A volte non sappiamo cogliere il “dono” del “tempo” e lo sporchiamo con il modo bastardo di viverlo.
Questo “luogo” mi appare particolarmente triste, quando leggo tristezza immutata nel tempo, senza cogliere la forza e il desiderio per superarla.
Inutile cercare il calore in mille coperte se poi il gelo te lo porti dentro.

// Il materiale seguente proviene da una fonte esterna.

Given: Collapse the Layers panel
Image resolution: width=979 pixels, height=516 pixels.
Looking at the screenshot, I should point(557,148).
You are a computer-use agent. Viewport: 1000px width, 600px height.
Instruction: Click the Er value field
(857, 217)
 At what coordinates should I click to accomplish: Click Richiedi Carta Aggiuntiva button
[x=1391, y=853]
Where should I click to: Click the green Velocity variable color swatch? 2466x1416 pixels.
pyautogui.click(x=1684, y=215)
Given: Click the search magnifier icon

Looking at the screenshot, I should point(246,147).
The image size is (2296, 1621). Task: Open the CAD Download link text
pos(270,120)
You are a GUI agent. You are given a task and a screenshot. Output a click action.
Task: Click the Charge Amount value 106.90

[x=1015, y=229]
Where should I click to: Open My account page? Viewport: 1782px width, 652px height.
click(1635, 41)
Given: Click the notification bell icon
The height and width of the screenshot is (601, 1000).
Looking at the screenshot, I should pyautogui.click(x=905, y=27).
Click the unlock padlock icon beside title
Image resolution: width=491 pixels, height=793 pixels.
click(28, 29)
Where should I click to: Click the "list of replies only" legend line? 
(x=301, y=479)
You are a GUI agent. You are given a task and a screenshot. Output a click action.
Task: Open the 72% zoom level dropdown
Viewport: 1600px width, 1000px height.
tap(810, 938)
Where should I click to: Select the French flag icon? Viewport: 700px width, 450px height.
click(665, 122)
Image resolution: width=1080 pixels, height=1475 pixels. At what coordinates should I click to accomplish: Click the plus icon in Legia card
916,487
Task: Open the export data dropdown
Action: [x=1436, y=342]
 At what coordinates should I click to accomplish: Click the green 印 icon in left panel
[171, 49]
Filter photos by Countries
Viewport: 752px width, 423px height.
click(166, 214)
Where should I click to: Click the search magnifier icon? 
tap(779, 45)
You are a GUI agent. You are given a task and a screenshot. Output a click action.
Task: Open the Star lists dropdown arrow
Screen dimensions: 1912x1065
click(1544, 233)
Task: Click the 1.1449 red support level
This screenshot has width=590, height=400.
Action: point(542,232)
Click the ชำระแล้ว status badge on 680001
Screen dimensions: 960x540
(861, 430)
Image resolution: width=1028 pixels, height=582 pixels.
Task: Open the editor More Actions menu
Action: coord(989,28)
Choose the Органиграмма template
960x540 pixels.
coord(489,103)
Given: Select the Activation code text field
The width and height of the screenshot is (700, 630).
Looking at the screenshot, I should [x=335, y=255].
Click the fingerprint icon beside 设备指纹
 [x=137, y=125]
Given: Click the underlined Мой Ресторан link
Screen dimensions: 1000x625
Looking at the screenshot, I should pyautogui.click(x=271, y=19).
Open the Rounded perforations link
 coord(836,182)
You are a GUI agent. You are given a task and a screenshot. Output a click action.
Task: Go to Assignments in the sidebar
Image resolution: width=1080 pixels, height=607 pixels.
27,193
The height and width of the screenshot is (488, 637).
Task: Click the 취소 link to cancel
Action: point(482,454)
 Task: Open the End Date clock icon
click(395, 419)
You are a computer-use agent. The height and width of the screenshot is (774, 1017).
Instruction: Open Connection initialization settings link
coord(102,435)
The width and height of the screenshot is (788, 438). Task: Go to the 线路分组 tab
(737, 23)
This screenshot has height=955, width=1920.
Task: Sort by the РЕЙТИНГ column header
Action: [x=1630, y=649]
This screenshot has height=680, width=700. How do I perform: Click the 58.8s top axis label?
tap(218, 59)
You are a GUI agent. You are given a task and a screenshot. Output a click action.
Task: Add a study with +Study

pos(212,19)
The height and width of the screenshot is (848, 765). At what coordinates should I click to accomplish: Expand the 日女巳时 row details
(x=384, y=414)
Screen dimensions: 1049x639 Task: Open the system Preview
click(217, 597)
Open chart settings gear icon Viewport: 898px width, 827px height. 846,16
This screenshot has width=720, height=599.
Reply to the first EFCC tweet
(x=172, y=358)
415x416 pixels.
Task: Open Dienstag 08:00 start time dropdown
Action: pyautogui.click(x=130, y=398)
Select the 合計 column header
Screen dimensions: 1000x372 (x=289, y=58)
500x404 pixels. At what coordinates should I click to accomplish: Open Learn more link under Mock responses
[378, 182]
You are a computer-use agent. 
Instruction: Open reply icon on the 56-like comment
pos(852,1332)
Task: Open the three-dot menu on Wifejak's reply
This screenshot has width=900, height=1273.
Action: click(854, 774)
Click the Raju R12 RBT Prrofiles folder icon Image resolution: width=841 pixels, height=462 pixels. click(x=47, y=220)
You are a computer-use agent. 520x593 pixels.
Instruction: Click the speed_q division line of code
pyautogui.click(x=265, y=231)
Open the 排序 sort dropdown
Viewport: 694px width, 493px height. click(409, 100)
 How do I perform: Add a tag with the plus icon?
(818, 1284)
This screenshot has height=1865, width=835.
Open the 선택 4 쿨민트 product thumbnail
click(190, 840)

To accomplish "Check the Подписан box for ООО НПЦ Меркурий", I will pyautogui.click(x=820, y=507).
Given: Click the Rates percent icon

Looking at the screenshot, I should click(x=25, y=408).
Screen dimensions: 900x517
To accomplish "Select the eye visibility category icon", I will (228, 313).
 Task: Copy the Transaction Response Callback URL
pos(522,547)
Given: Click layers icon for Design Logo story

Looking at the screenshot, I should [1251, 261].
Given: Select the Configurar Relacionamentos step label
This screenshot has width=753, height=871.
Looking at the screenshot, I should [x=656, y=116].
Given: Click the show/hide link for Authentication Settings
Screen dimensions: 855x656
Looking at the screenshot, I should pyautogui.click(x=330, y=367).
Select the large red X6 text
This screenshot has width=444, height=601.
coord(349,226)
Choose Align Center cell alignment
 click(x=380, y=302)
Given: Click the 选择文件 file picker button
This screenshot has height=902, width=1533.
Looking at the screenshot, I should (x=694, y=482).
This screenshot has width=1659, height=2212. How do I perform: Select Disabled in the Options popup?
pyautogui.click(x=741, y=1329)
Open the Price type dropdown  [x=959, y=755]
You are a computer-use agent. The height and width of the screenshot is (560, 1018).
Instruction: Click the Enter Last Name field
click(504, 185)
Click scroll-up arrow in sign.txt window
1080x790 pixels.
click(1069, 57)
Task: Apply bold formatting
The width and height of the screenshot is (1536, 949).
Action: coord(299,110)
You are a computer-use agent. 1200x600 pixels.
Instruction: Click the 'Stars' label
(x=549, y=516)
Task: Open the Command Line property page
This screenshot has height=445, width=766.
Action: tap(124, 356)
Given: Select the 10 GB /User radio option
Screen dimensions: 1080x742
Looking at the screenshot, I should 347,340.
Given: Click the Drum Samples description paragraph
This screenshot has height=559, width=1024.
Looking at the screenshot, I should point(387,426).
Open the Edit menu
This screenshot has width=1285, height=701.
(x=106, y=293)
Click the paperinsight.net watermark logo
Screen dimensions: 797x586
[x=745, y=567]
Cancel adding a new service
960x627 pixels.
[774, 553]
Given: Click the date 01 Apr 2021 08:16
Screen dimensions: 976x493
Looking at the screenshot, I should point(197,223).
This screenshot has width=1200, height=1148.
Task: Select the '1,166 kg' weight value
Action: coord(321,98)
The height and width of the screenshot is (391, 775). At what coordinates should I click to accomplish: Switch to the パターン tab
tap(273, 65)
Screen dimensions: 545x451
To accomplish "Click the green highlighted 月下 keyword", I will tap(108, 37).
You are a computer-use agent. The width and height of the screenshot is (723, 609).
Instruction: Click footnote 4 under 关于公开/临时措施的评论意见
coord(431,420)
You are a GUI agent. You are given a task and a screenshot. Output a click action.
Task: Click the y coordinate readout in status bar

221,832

Le tempeste più grandi si scatenano nel cuore, quando i pensieri si affollano, e le delusioni ci annegano. Quando la vita ci presenta il conto, e le nostre ali vengono spezzate da chi riteniamo importante… da chi per noi era una sostanza chiamata amore. E per questo non riusciamo ad accettare, che per allontanare le tempeste che si scatenano dentro; dobbiamo allontanare chi le causa, chi le scatena, chi tristemente non riesce a darci il giusto valore che meritiamo.
È nei giorni di pioggia che ogni mancanza si fa sentire. La mancanza di un ombrello, la mancanza della forza e della voglia di affrontare la giornata, la mancanza di vestiti impermeabili, la mancanza di qualcuno. Perché ad ogni singolo uomo, donna, bambino manca qualcuno. A tutti, non si salva nessuno. Ed io, nei giorni come questi, di pioggia, ci penso con malinconia.